_Auszug_
+---+

Thursday, November 04, 2010

Nachtflug

Der Blick aus dem Fenster gibt nicht viel frei. Das helle Licht im Cockpit beraubt mich der Möglichkeit, Mond, Sterne oder Planeten auszumachen.
Ich sitze unbequem, die Schuhbändel meiner schwarzen Uniform-Einheitsschuhe habe ich gelöst. Beim Versuch, meine Beine auszustrecken stosse ich mit den Füssen gegen die Pedale fürs Seitenruder. Ich fahre den Sitz einige Zentimeter zurück, strecke mich erneut. Der Copi starrt teilnahmslos ans Instrumentenbrett, bevor er einen Schluck aus seiner Teetasse nimmt. Schliesslich schnappt er sich den Flugplan und kontrolliert unseren Brennstoffverbrauch.

+---+

_Einträge_
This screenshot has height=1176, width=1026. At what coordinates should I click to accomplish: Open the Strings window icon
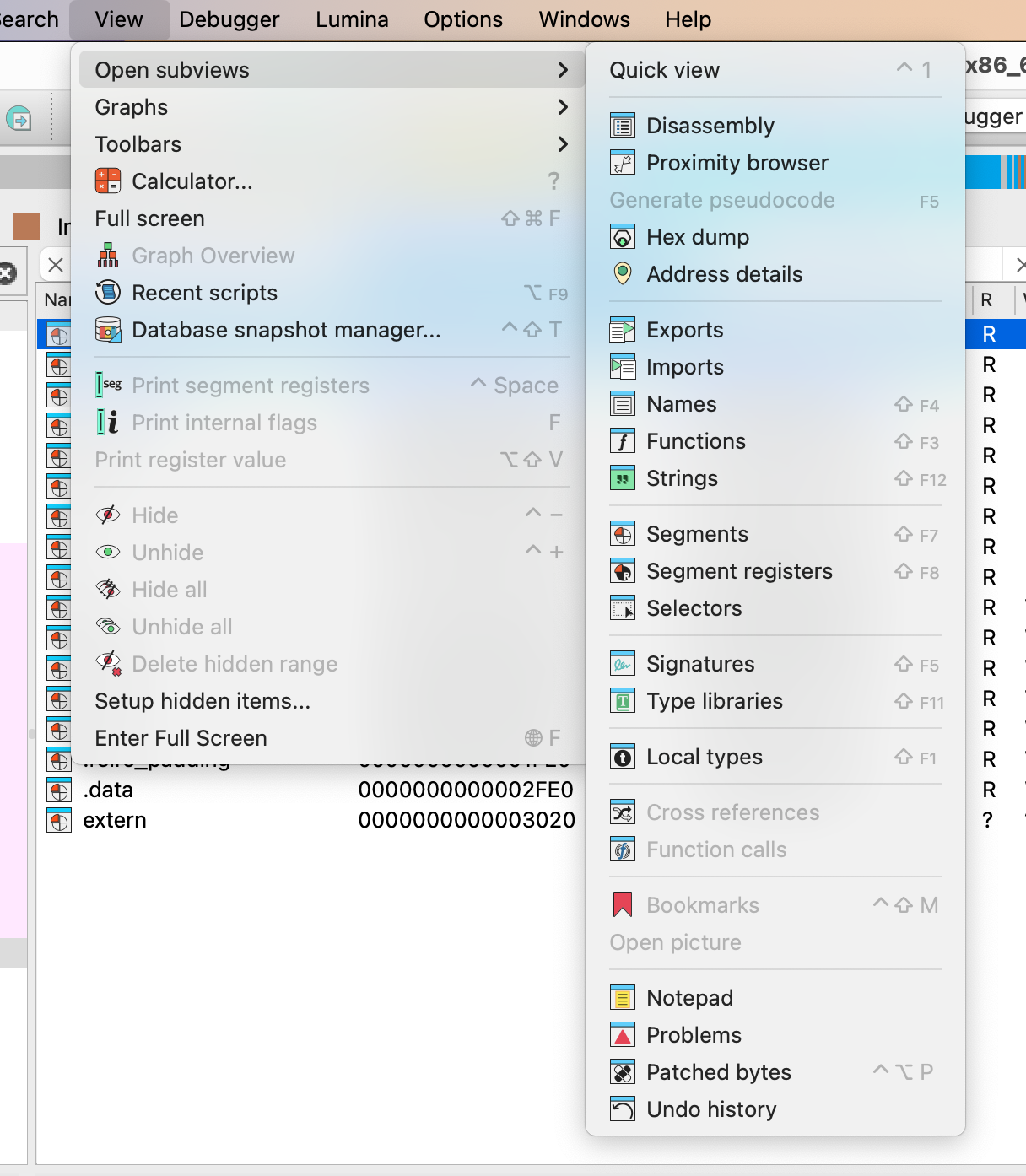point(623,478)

+---+

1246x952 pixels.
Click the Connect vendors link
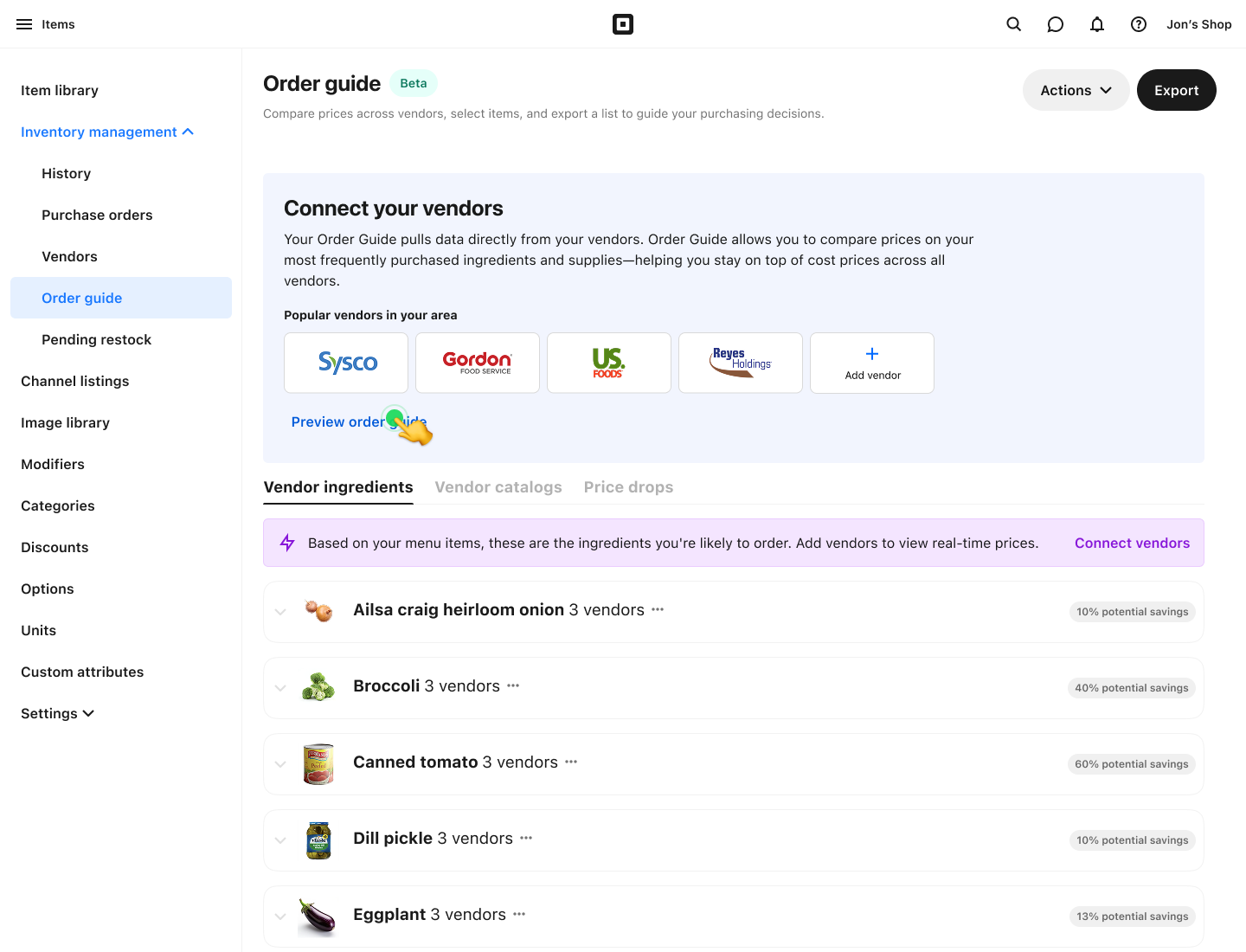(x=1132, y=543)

+---+

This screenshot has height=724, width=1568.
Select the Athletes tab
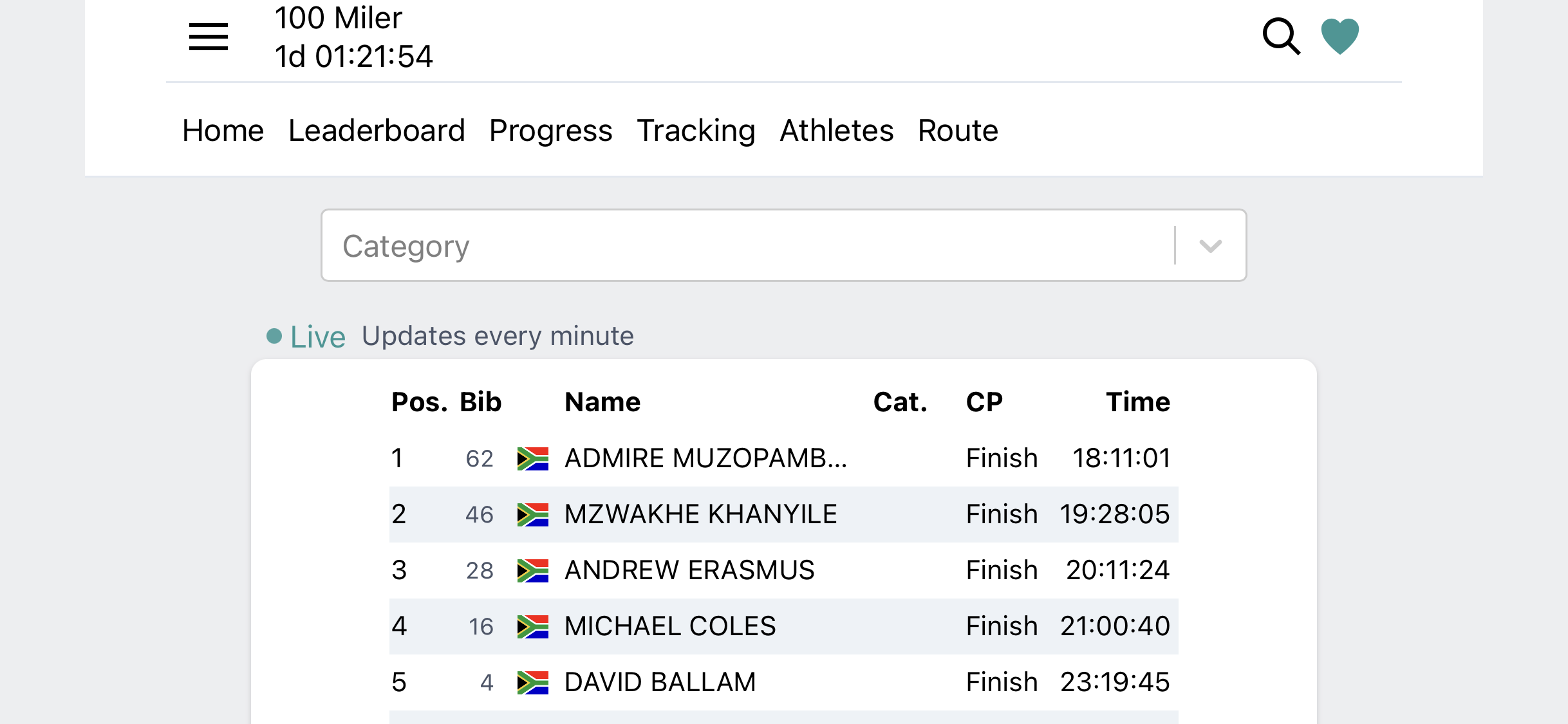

+---+

_Anforderungen_
A. Gib den Auszug über den Nachtflug wortgetreu wieder, beginnend bei „Der Blick aus“ und endend bei „kontrolliert unseren Brennstoffverbrauch.“.
B. Stelle die Zeilen der Einträge als JSON-Liste von Zeichenketten dar, je Zeile ein Element und ohne Leerzeilen, beginnend mit der Zeile, die „This screenshot has height=1176, width=1026.“ enthält, und endend mit der Zeile, die „point(623,478)“ enthält, beide einschließlich. Die Bilder lässt du in der Antwort weg.

_Ergebnisse nacheinander_
A.
Der Blick aus dem Fenster gibt nicht viel frei. Das helle Licht im Cockpit beraubt mich der Möglichkeit, Mond, Sterne oder Planeten auszumachen.
Ich sitze unbequem, die Schuhbändel meiner schwarzen Uniform-Einheitsschuhe habe ich gelöst. Beim Versuch, meine Beine auszustrecken stosse ich mit den Füssen gegen die Pedale fürs Seitenruder. Ich fahre den Sitz einige Zentimeter zurück, strecke mich erneut. Der Copi starrt teilnahmslos ans Instrumentenbrett, bevor er einen Schluck aus seiner Teetasse nimmt. Schliesslich schnappt er sich den Flugplan und kontrolliert unseren Brennstoffverbrauch.

B.
[
  "This screenshot has height=1176, width=1026. At what coordinates should I click to accomplish: Open the Strings window icon",
  "point(623,478)"
]